Contemporary art is incredibly obsessed with ideas, and with the idea of ideas — when you read the exhibition blurb, it’s always full of stuff about the conceptual background to the work, and the ideas the work is supposed to provoke in the viewer.

I don’t have a principled objection to art based on ideas — a lot of it is crap, that’s Sturgeon’s Law for you — but it’s slightly odd, really, that it has become such an apparently essential element of art. Art is fundamentally tied to the physical reality of made objects*, and to suggest that those tangible objects are not enough to justify themselves, that they need to be dressed up in abstract ideas, almost seems to show a lack of confidence. As well as sometimes having a whiff of Emperor’s new clothes about it.

Chris Ofili can certainly do ideas with the best of them — his work engages in various interesting ways with blackness, Africa, religion, the canon and so on — but those ideas are expressed via exciting, beautiful objects. They have colour and texture, they are attractive at a distance but have fascinating fine details that draw the eye. Big paintings, leaning on the wall supported by varnished lumps of elephant dung, the way they are displayed emphasises their physical presence.

To quote the Tate:

No Woman, No Cry is a tribute to the London teenager Stephen Lawrence. The Metropolitan police investigation into his racially motivated murder was mishandled, and a subsequent inquiry described the police force as institutionally racist.

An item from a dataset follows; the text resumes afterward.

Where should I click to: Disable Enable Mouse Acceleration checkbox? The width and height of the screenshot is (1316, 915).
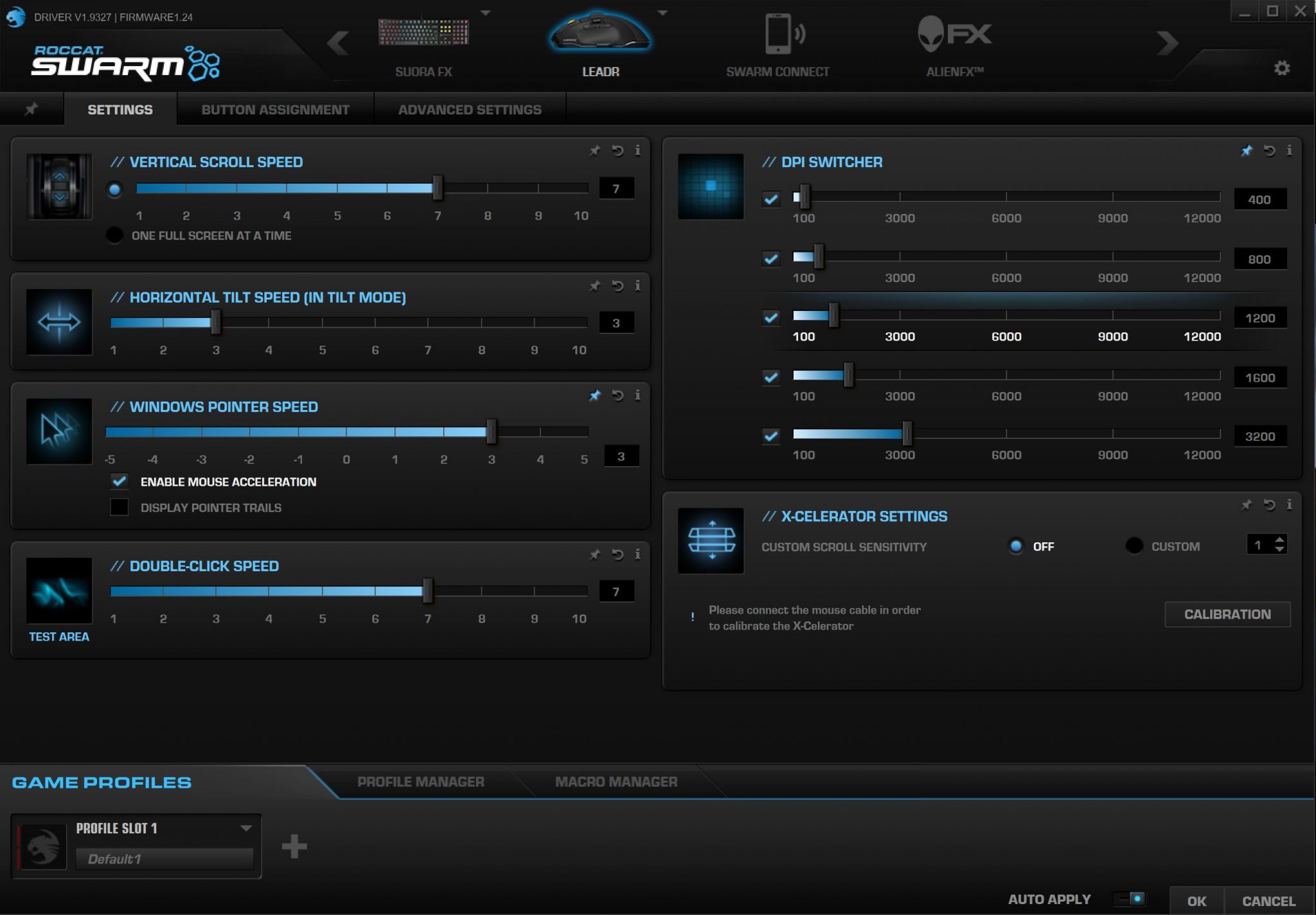pyautogui.click(x=120, y=481)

In each of the tears shed by the woman in the painting is a collaged image of Stephen Lawrence’s face, while the words ‘R.I.P. Stephen Lawrence’ are just discernible beneath the layers of paint.

But it doesn’t need that context to work: in 200 years time, when the name of Stephen Lawrence is a historical footnote, it will still be a beautiful painting.

* yeah, I know, it’s more complicated than that.